(Fonte: tether)
A Tether, maior emissora de stablecoins do mundo, anunciou planos para contratar uma das principais firmas globais de auditoria contábil para realizar sua primeira auditoria completa dos ativos de reserva.
A auditoria será conduzida por uma das quatro maiores firmas de auditoria do mundo, embora a Tether não tenha informado qual delas ficará responsável pelo processo. O exame abrangerá a situação financeira de sua stablecoin atrelada ao dólar americano, a USDT.
De acordo com a Tether, o processo vai além de uma simples revisão financeira: trata-se de uma auditoria independente e aprofundada.
Os principais pontos avaliados serão:
Análise da situação dos ativos e reservas
Revisão das obrigações referentes aos tokens emitidos
Auditoria completa das demonstrações financeiras
Avaliação dos controles internos e dos processos financeiros
Simon McWilliams, diretor financeiro da Tether, ressaltou que a escolha da empresa de auditoria ocorreu por meio de um processo competitivo.
A expressão Big Four diz respeito a Deloitte, Ernst & Young, KPMG e PricewaterhouseCoopers — referências globais em auditoria financeira. Uma auditoria bem-sucedida pode fortalecer ainda mais a confiança do mercado na USDT.
A USDT segue como a maior stablecoin do mercado de criptoativos.
Dados recentes indicam:
Valor de mercado em torno de US$ 184,1 bilhões
Tamanho de mercado muito superior ao das demais stablecoins
A título de comparação, a USDC, da Circle, possui valor de mercado aproximado de US$ 78,6 bilhões.

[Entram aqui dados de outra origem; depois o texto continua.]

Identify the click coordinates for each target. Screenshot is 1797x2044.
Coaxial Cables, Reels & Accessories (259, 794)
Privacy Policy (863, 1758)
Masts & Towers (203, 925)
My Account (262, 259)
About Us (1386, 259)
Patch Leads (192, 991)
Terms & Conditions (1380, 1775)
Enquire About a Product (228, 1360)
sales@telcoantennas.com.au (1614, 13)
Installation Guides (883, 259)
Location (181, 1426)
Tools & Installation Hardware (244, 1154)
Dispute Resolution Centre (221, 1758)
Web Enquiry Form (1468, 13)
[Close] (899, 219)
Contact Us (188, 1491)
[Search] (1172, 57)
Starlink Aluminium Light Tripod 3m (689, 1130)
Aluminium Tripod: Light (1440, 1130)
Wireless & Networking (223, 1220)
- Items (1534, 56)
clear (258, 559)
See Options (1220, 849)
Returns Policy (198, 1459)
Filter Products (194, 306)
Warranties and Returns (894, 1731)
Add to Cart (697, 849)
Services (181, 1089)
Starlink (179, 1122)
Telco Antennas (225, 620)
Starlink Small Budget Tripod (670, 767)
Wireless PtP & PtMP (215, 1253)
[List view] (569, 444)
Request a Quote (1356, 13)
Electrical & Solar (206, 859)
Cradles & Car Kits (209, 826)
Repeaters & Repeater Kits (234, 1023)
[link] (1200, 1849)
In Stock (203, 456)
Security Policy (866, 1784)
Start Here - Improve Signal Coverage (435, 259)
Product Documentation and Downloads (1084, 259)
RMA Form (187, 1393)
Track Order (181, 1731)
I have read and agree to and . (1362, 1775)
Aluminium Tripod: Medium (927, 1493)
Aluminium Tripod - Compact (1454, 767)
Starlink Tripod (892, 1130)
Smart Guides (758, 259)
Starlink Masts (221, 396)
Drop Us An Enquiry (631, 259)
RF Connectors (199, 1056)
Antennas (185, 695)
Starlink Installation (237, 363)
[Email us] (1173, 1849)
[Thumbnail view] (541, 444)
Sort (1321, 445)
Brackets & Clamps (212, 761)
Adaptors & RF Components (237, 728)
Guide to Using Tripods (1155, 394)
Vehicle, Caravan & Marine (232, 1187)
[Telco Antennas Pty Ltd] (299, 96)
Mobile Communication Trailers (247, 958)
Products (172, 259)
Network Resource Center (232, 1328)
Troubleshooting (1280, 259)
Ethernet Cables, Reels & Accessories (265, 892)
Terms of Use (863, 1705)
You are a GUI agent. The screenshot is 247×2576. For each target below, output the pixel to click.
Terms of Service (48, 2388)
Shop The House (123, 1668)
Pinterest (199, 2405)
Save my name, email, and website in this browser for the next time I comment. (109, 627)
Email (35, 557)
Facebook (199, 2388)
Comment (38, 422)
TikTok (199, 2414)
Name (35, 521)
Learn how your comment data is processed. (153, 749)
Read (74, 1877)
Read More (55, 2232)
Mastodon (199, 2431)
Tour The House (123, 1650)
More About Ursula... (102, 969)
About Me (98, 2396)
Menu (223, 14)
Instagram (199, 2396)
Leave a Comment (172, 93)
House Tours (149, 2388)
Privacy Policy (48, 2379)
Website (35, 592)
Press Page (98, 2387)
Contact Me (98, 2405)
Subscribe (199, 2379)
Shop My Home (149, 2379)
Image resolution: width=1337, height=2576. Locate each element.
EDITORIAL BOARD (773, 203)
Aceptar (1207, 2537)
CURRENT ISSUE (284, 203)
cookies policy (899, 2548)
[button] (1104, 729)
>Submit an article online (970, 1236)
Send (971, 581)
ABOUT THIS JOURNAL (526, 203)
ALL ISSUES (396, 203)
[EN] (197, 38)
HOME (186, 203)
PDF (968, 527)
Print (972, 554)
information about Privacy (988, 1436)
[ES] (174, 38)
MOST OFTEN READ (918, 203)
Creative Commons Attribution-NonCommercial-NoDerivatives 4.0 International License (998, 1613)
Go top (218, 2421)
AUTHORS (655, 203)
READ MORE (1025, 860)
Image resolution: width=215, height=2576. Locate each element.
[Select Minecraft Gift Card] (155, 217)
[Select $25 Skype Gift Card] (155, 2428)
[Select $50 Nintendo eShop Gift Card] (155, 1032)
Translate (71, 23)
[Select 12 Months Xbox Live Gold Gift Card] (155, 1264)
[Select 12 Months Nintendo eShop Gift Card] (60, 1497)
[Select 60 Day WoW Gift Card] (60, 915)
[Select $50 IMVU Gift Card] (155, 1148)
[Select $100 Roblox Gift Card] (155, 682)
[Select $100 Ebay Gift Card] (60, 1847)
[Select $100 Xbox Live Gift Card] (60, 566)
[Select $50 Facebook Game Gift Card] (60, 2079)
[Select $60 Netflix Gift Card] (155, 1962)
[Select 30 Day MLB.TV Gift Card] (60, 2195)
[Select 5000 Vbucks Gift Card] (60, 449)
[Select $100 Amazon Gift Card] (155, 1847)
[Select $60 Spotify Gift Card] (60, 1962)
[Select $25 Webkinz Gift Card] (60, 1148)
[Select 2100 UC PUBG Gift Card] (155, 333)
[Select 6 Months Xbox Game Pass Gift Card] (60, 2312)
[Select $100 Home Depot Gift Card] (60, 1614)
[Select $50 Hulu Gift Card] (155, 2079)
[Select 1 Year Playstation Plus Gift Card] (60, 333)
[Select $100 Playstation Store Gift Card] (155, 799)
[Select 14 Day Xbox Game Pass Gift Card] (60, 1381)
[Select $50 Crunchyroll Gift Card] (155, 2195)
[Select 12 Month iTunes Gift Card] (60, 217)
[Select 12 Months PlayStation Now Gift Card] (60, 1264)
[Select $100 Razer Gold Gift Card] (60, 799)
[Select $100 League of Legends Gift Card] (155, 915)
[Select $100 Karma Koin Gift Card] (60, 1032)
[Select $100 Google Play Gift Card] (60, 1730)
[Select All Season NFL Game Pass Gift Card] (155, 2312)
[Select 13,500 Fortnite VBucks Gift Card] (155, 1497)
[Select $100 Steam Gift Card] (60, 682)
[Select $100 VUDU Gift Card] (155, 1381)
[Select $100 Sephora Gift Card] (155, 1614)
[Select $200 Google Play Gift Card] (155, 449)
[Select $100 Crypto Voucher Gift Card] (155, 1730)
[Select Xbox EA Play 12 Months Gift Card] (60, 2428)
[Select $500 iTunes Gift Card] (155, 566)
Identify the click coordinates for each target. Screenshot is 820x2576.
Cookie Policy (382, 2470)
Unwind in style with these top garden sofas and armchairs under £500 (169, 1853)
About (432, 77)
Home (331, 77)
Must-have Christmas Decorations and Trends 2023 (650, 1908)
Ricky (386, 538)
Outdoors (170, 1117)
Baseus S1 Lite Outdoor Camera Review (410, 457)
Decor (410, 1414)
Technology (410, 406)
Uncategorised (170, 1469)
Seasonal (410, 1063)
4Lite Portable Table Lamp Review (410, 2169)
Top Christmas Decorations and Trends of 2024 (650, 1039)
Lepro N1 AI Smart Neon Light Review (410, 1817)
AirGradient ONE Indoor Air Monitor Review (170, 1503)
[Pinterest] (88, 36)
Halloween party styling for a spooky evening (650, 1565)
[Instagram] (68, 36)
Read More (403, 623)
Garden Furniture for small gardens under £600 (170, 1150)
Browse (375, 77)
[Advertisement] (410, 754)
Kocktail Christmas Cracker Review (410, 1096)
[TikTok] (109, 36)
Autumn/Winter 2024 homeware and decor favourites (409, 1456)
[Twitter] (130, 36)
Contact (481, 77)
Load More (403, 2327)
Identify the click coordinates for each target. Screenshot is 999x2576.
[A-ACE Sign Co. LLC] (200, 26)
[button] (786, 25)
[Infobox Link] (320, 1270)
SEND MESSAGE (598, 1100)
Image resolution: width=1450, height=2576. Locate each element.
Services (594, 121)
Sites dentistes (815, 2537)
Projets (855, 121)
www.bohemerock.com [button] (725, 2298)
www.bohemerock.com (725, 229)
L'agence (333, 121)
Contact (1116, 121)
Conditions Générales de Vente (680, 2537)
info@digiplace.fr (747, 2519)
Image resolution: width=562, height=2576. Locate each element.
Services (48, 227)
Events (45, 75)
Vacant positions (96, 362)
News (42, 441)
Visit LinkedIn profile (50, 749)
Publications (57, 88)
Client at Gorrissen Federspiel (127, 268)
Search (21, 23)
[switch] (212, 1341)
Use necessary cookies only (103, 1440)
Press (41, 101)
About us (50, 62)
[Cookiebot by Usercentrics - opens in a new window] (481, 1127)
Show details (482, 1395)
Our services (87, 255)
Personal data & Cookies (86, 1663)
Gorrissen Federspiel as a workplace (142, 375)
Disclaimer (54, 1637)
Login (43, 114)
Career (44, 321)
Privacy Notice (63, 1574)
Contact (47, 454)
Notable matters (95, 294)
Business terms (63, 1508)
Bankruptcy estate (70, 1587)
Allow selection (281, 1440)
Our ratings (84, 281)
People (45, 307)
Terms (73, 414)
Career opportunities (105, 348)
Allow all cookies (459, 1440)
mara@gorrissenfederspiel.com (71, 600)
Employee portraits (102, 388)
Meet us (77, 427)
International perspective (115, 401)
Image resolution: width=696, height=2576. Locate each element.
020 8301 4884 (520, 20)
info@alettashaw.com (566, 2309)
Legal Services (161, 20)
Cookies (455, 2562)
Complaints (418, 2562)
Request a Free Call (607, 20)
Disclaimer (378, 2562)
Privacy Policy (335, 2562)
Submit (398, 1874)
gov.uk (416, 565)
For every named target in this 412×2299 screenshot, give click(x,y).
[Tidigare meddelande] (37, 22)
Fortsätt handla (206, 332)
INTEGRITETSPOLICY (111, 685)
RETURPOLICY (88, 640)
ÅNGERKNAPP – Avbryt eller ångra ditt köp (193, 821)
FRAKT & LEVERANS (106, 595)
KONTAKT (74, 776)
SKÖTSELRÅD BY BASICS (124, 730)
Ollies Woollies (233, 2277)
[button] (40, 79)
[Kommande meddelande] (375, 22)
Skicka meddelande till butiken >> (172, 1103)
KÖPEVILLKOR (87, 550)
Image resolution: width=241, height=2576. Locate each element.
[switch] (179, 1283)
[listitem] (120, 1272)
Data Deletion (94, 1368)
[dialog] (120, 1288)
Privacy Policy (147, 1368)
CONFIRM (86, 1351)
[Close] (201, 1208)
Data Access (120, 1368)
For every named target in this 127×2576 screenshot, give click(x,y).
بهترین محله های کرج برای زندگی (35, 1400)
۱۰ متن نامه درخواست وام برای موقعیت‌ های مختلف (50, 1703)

Uma pesquisa de mercado recente mostrou que o volume de negociação da USDC ultrapassou brevemente o da USDT, algo que não ocorria desde 2019.
A composição das reservas da Tether segue no centro das atenções do mercado. A empresa afirma que cada USDT é lastreada na proporção de 1:1 por ativos fiduciários. Segundo a própria Tether, as reservas são compostas principalmente por títulos do Tesouro dos EUA, ouro físico, Bitcoin e ativos de empréstimos colateralizados. A consultoria BDO Global já havia divulgado essas informações anteriormente.
No fim do ano passado, Arthur Hayes alertou que uma queda acentuada nos preços dos ativos de reserva poderia pressionar a Tether. James Butterfill, chefe de pesquisa da CoinShares, discordou, argumentando que os riscos estariam sendo superestimados.
O anúncio da auditoria da Tether ocorre em meio a alterações nas políticas regulatórias. Recentemente, os Estados Unidos aprovaram o GENIUS Act, criando um marco regulatório para stablecoins de pagamento. Para atender a essas exigências, a Tether lançou a USAt, nova stablecoin, no início deste ano, tendo o Anchorage Digital Bank como emissor. Isso demonstra que a Tether está adaptando ativamente seu modelo de negócios para acompanhar a evolução regulatória.
O plano da Tether para realizar sua primeira auditoria abrangente representa um avanço importante em transparência e conformidade para o setor de stablecoins. Com a expansão do mercado e o aumento da clareza regulatória, cresce a pressão sobre emissores de stablecoins por auditorias e divulgações. Uma auditoria bem-sucedida pode reforçar a confiança no sistema de reservas da USDT e estabelecer um novo padrão de credibilidade em todo o mercado de stablecoins.